- Understand that time is your enemy. You are bleeding cash. Your ideas will deteriorate over time as competitors inevitably crowd in. You have no time to waste. You are not going on vacation…for a while.
- If your strategy doesn’t gain traction in the first two years which I define as positive cash flow, you will probably fail.
- Leave your ego at home. If your original idea is not gaining clients, then change it.
- Investment bankers are important to you. Just remember they are in it for the money–for themselves as well as you. You don’t need to be running around outside the office pitching investors with the Power Point your teenage son helped you put together. Let the pros do it for you. They have access to data and investor lists that would take you hours to replicate.
- How much of your business will you sell to raise outside capital? The answer is as little as possible but as much as you need to get or keep going. When you get you back up remember if their demands seem outrageous, a 100% of zero ( you) is zero.

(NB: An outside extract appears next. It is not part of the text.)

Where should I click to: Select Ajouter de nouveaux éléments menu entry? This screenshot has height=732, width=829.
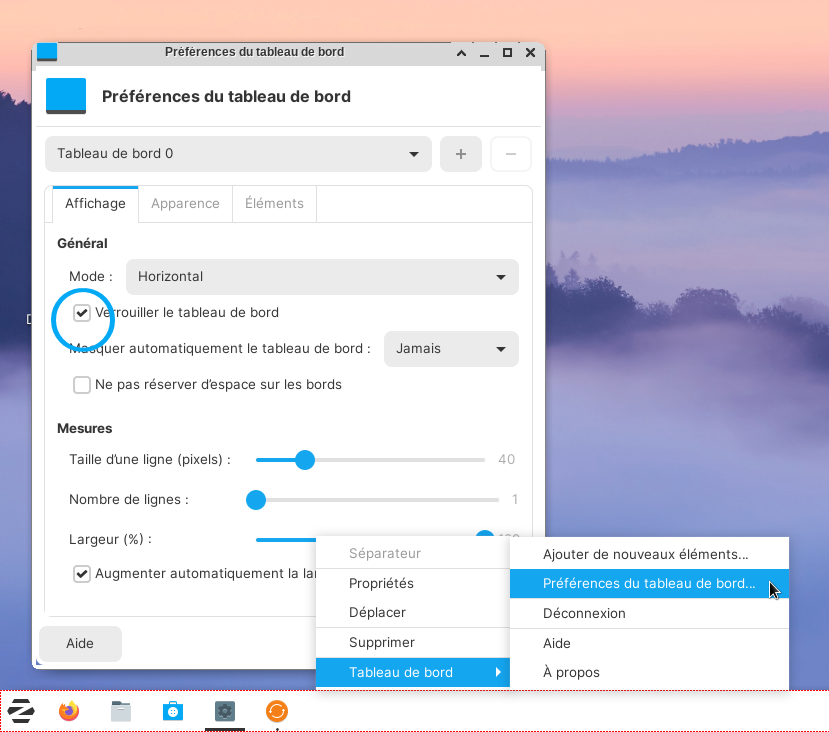click(645, 554)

- Don’t waste money on a lawyer to write you non-disclosure agreement. Find one on the internet and copy it. Institutional investors typically will not sign one. Secondly, a NDA is notoriously difficult to enforce. If having one makes you feel better, like a life jacket under the seat of your next commercial flight, then use one. Don’t make it effective for more than two years. You look naive enough asking for one. They are almost meaningless.
- If you really want meaningful protection from competitors, gain market share through being the first mover, this is the best protection. Hackers will steal your code anyway, so go as fast as you can.
- If the first four pages of your pitch book are disclaimers, you can be sure the investors knows you are wasting time and money on lawyers. You have neither, you are not GE. Do you really think you have to warn investors you are making forward-looking statements when you haven’t even started the business?
- The monies you raise will determine the makeup of your board of directors. Press them to make introductions, after all, they have a vested interest in your success.
- If you feel an advisory board might be useful, make sure you are only inviting experts in the business you are creating. Find a way to pay them.